***** Entries shown *****
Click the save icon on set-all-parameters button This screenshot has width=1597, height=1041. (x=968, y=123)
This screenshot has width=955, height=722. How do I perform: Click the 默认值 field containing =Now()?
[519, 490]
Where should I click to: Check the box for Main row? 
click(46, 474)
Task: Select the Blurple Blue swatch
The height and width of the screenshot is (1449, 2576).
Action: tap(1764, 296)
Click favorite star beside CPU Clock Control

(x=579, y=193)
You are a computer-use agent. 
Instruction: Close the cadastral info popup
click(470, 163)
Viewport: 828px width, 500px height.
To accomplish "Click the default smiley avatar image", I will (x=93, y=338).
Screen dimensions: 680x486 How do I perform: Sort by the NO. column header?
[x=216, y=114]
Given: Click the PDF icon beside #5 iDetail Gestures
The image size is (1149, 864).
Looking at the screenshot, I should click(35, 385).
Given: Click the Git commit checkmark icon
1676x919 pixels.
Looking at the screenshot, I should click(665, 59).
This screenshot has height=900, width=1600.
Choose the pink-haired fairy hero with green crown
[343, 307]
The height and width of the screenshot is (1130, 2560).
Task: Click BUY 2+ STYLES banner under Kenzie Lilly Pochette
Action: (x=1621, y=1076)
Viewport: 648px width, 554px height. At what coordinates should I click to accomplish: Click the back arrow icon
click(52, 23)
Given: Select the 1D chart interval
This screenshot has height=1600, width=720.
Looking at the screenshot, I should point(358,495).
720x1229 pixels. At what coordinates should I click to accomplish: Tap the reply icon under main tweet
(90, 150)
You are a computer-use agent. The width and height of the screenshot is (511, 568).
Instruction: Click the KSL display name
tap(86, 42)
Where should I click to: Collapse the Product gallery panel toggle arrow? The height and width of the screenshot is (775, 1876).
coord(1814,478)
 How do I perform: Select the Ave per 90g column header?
*****
**Work to do:**
Reproduce the data above without changes, from its first line down to and including the line that contains "Looking at the screenshot, I should point(358,495).".

**Reply to the exercise:**
Click the save icon on set-all-parameters button This screenshot has width=1597, height=1041. (x=968, y=123)
This screenshot has width=955, height=722. How do I perform: Click the 默认值 field containing =Now()?
[519, 490]
Where should I click to: Check the box for Main row? 
click(46, 474)
Task: Select the Blurple Blue swatch
The height and width of the screenshot is (1449, 2576).
Action: tap(1764, 296)
Click favorite star beside CPU Clock Control

(x=579, y=193)
You are a computer-use agent. 
Instruction: Close the cadastral info popup
click(470, 163)
Viewport: 828px width, 500px height.
To accomplish "Click the default smiley avatar image", I will (x=93, y=338).
Screen dimensions: 680x486 How do I perform: Sort by the NO. column header?
[x=216, y=114]
Given: Click the PDF icon beside #5 iDetail Gestures
The image size is (1149, 864).
Looking at the screenshot, I should click(35, 385).
Given: Click the Git commit checkmark icon
1676x919 pixels.
Looking at the screenshot, I should click(665, 59).
This screenshot has height=900, width=1600.
Choose the pink-haired fairy hero with green crown
[343, 307]
The height and width of the screenshot is (1130, 2560).
Task: Click BUY 2+ STYLES banner under Kenzie Lilly Pochette
Action: (x=1621, y=1076)
Viewport: 648px width, 554px height. At what coordinates should I click to accomplish: Click the back arrow icon
click(52, 23)
Given: Select the 1D chart interval
This screenshot has height=1600, width=720.
Looking at the screenshot, I should point(358,495).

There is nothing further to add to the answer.